**Your goal:**
Please rewrite the data starting with the line with "You are a computer-use" and going on through the line with "click(x=345, y=531)", putting "time server field" in place of "NTP server field" and keeping everything else the same. Leave the pictures out of your answer.

**Data excerpts:**
▬▬▬

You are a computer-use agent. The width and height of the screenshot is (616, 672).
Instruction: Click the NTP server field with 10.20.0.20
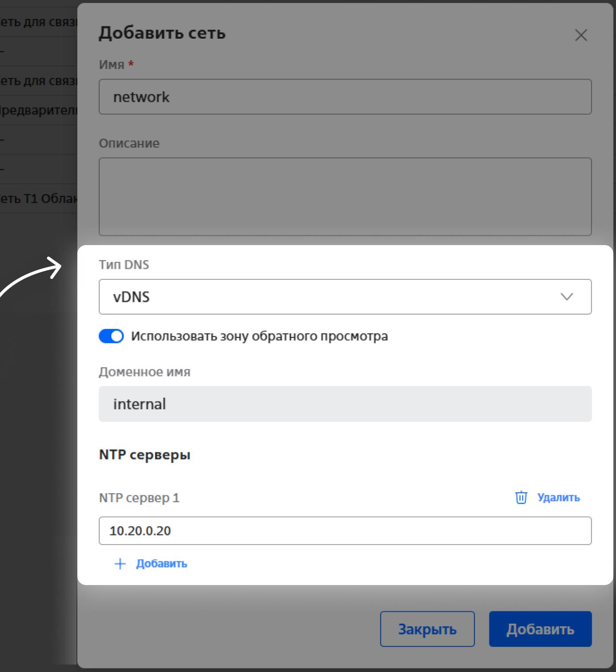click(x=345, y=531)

▬▬▬

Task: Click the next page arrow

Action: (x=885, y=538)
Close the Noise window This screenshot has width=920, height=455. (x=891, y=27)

▬▬▬

**Complete answer:**
You are a computer-use agent. The width and height of the screenshot is (616, 672).
Instruction: Click the time server field with 10.20.0.20
click(x=345, y=531)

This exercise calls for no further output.